EXERCISE. The full listing should be duplicated word for word.

DATA RECORDS.
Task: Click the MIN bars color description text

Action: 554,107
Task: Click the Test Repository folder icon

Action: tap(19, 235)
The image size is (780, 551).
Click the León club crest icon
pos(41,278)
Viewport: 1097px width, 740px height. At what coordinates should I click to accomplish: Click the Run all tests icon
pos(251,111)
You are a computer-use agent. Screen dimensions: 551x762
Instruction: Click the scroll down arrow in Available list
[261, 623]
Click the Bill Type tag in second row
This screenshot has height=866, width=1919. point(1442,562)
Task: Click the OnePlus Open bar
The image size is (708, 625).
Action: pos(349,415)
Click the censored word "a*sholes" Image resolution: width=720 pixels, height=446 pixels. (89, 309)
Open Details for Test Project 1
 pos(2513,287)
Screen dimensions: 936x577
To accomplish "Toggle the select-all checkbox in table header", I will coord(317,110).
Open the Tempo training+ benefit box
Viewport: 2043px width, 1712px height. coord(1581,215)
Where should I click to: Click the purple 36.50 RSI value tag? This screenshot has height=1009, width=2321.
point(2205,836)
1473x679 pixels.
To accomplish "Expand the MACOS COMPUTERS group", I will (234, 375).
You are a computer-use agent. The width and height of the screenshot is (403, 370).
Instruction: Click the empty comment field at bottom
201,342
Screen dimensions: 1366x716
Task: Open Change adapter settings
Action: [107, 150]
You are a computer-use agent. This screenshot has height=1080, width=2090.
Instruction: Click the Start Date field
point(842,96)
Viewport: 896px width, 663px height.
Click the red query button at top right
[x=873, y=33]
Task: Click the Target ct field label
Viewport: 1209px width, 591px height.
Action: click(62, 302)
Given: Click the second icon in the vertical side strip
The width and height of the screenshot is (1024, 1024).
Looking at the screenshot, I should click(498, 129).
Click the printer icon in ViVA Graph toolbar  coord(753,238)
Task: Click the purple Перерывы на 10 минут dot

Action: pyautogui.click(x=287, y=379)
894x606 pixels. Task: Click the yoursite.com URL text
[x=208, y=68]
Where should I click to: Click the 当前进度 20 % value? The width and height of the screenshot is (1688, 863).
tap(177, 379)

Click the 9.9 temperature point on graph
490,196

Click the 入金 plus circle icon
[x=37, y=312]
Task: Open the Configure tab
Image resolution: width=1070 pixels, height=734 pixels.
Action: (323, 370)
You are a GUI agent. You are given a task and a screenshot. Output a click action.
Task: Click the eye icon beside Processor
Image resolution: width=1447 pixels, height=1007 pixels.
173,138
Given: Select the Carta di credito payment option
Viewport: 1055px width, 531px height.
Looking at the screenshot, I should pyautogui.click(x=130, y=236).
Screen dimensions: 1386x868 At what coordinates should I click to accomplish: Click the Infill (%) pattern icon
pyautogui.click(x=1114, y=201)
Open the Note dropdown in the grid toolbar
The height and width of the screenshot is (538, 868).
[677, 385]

RESULT OF THIS TASK.
Task: Click the MIN bars color description text

Action: 554,107
Task: Click the Test Repository folder icon

Action: tap(19, 235)
The image size is (780, 551).
Click the León club crest icon
pos(41,278)
Viewport: 1097px width, 740px height. At what coordinates should I click to accomplish: Click the Run all tests icon
pos(251,111)
You are a computer-use agent. Screen dimensions: 551x762
Instruction: Click the scroll down arrow in Available list
[261, 623]
Click the Bill Type tag in second row
This screenshot has height=866, width=1919. point(1442,562)
Task: Click the OnePlus Open bar
The image size is (708, 625).
Action: pos(349,415)
Click the censored word "a*sholes" Image resolution: width=720 pixels, height=446 pixels. (89, 309)
Open Details for Test Project 1
 pos(2513,287)
Screen dimensions: 936x577
To accomplish "Toggle the select-all checkbox in table header", I will coord(317,110).
Open the Tempo training+ benefit box
Viewport: 2043px width, 1712px height. coord(1581,215)
Where should I click to: Click the purple 36.50 RSI value tag? This screenshot has height=1009, width=2321.
point(2205,836)
1473x679 pixels.
To accomplish "Expand the MACOS COMPUTERS group", I will (234, 375).
You are a computer-use agent. The width and height of the screenshot is (403, 370).
Instruction: Click the empty comment field at bottom
201,342
Screen dimensions: 1366x716
Task: Open Change adapter settings
Action: [107, 150]
You are a computer-use agent. This screenshot has height=1080, width=2090.
Instruction: Click the Start Date field
point(842,96)
Viewport: 896px width, 663px height.
Click the red query button at top right
[x=873, y=33]
Task: Click the Target ct field label
Viewport: 1209px width, 591px height.
Action: click(62, 302)
Given: Click the second icon in the vertical side strip
The width and height of the screenshot is (1024, 1024).
Looking at the screenshot, I should click(498, 129).
Click the printer icon in ViVA Graph toolbar  coord(753,238)
Task: Click the purple Перерывы на 10 минут dot

Action: pyautogui.click(x=287, y=379)
894x606 pixels. Task: Click the yoursite.com URL text
[x=208, y=68]
Where should I click to: Click the 当前进度 20 % value? The width and height of the screenshot is (1688, 863).
tap(177, 379)

Click the 9.9 temperature point on graph
490,196

Click the 入金 plus circle icon
[x=37, y=312]
Task: Open the Configure tab
Image resolution: width=1070 pixels, height=734 pixels.
Action: (323, 370)
You are a GUI agent. You are given a task and a screenshot. Output a click action.
Task: Click the eye icon beside Processor
Image resolution: width=1447 pixels, height=1007 pixels.
173,138
Given: Select the Carta di credito payment option
Viewport: 1055px width, 531px height.
Looking at the screenshot, I should pyautogui.click(x=130, y=236).
Screen dimensions: 1386x868 At what coordinates should I click to accomplish: Click the Infill (%) pattern icon
pyautogui.click(x=1114, y=201)
Open the Note dropdown in the grid toolbar
The height and width of the screenshot is (538, 868).
[677, 385]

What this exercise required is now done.